Planejamos, quando criança, ser sereia, ser aeromoça, ser mãe, ser jogadora de futebol, ser tia, ser presidente da República ou astronauta. Mas madrasta não. Madrasta nunca esteve nos planos.

Mas a vida é assim mesmo, cheia de curvas que nos levam a lugares inesperados. Lugares lindos, mas ainda assim desconhecidos e cheio de sombras, cavernas e dúvidas. E o posto de madrasta é um dos lugares desconhecidos mais incertos no qual a gente já esteve.

Ser madrasta – e também padrasto – é contar com presunção inicial desfavorável. A mãe, o pai, os avós, os tios, todos são presumidos como bons, como fonte de amor e de sorte. Só se pensará o contrário se eles fizerem algo de errado. Já a madrasta e o padrasto fazem o caminho oposto. São presumidos como ameaça, como fonte de insegurança, poço de dúvidas. E terão que remar contra a corrente para provar que são bons e que merecem alguma credibilidade.

E você, que sempre teve certeza de ser a pessoa mais bacana possível, se vê nessa estranha posição de haver dúvidas a seu respeito, para as quais você nunca contribuiu. De repente você já não é visto como aquilo que sempre teve certeza de ser.

Ser madrasta é dar banho. É tirar os verdinhos da comida. É ter pacote de bolacha aberto na bolsa. É ser acordada às 8 da manhã no sábado. É limpar bumbum. É buscar na escola. Fazer lição de casa. Esquentar o leite, esfriar a sopa. É segurar no colo. É fazer praticamente tudo (ou tudo) o que os pais fazem, com a consciência de que você nunca vai usufruir da incondicionalidade da qual eles usufruem.

Alguns de nós já contam com certas regalias. Ser convidado para as festas da escola. Receber um abraço no dia das mães ou do dia dos pais.
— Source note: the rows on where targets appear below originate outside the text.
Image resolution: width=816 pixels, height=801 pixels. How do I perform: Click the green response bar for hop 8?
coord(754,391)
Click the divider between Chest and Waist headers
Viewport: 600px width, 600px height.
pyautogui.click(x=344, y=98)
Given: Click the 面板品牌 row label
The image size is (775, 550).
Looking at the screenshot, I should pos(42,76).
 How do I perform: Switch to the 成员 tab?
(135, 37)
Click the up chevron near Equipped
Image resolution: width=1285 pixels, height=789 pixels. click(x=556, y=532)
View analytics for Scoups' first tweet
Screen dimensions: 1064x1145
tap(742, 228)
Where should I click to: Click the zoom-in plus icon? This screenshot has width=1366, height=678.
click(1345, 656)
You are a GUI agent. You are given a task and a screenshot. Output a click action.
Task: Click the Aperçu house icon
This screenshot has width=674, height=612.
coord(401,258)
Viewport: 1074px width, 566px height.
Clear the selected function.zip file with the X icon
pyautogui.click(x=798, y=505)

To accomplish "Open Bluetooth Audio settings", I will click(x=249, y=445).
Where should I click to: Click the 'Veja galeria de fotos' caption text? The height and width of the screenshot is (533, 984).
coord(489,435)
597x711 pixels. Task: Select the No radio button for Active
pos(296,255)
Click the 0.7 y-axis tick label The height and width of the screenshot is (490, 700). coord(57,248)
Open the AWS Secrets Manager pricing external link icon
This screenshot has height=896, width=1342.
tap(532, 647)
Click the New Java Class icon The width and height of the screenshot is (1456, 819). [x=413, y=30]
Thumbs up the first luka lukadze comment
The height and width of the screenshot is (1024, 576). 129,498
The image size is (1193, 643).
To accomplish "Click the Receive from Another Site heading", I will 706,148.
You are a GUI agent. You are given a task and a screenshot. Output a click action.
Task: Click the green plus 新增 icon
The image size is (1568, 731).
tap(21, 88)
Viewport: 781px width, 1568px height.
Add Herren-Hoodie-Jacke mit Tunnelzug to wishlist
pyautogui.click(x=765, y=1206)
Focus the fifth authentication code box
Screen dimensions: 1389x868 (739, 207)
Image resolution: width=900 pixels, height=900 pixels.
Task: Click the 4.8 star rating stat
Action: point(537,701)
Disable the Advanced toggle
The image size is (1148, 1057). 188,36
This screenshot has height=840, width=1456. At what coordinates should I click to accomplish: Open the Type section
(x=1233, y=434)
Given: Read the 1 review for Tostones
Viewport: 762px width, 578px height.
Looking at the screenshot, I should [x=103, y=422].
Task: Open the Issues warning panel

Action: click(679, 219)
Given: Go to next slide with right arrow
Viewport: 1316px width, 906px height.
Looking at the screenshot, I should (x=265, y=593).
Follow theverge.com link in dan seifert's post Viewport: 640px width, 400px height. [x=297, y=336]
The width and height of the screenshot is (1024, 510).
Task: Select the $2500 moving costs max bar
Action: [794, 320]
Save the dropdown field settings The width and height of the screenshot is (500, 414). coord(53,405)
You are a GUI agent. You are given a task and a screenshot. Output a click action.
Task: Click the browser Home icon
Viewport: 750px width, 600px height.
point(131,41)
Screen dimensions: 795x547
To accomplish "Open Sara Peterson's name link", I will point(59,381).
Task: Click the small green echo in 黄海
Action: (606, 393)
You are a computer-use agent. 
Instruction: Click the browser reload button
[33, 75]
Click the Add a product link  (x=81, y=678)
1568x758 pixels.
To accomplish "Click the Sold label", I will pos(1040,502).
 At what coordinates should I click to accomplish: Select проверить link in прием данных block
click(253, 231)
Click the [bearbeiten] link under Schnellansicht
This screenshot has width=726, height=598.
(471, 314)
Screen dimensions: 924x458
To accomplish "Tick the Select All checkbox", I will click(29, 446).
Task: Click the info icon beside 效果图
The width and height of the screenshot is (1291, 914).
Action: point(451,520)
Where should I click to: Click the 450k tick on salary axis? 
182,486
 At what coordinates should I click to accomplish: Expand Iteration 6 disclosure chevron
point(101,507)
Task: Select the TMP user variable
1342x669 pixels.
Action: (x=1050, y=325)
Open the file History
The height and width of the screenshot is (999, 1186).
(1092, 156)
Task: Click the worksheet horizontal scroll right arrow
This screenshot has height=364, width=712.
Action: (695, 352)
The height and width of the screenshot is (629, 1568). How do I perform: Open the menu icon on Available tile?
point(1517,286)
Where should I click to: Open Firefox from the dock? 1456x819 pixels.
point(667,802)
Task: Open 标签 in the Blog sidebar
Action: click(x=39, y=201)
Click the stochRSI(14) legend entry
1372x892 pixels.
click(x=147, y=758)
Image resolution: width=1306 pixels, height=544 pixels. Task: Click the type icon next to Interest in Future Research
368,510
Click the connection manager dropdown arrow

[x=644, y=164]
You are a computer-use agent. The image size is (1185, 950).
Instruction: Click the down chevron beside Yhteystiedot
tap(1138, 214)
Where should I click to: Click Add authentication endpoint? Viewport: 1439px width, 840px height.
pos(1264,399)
Aparecer nos desenhos da família que eles fazem na escola. Outros não. Outros fazem tudo o que os pais fazem, mas seguem numa posição um pouco marginal, como se fossem bons o bastante para algumas coisas, mas não para outras. Definitivamente não é fácil.

Ser madrasta é se apaixonar e se entregar para uma pessoinha que talvez nunca seja nossa. É ter que ser chata como os pais e nunca poder ter a leveza de uma tia, nem de uma avó. É ter que medir as palavras para dar uma bronca que os pais podem dar sem pensar duas vezes. É ter um certo medo do futuro, de não saber se nosso amor seguirá sendo correspondido. E mesmo assim seguir amando.

Na verdade isso nunca esteve nos planos de ninguém. Nem da mãe, nem do pai, nem da criança, nem da madrasta, nem do padrasto. Ninguém contava com isso no início. Mas esses rumos estranhos da vida nos colocaram aqui por alguma razão. E todos temos que aprender a lidar com isso, especialmente pelo bem das crianças.

É preciso ter força, ter maturidade e, frequentemente, colocar nossos interesses em segundo lugar. Mães e madrastas não podem ser concorrentes, pais e padrastos não podem ser inimigos. Somos adultos demais para isso. Todos temos nossas inseguranças, mas elas não podem ser maiores que o nosso interesse de dar uma vida feliz e equilibrada aos pequenos (às vezes já não tão pequenos).

Ser madrasta é ser muito. É tentar ser o melhor possível. Tentar não invadir o espaço alheio e ao mesmo tempo tentar demarcar o nosso. É cuidar com algum medo, caminhar com algumas dúvidas. É brigar diariamente com os estereótipos, é sofrer com os modelos Disney de madrastas. É uma corda bamba muitas vezes ingrata. Ser madrasta nunca esteve nos planos, mas o inesperado por vezes traz grandes presentes. E não há presente maior do que olhar para eles e perceber que, entre trancos e barrancos, a gente construiu uma relação de amor.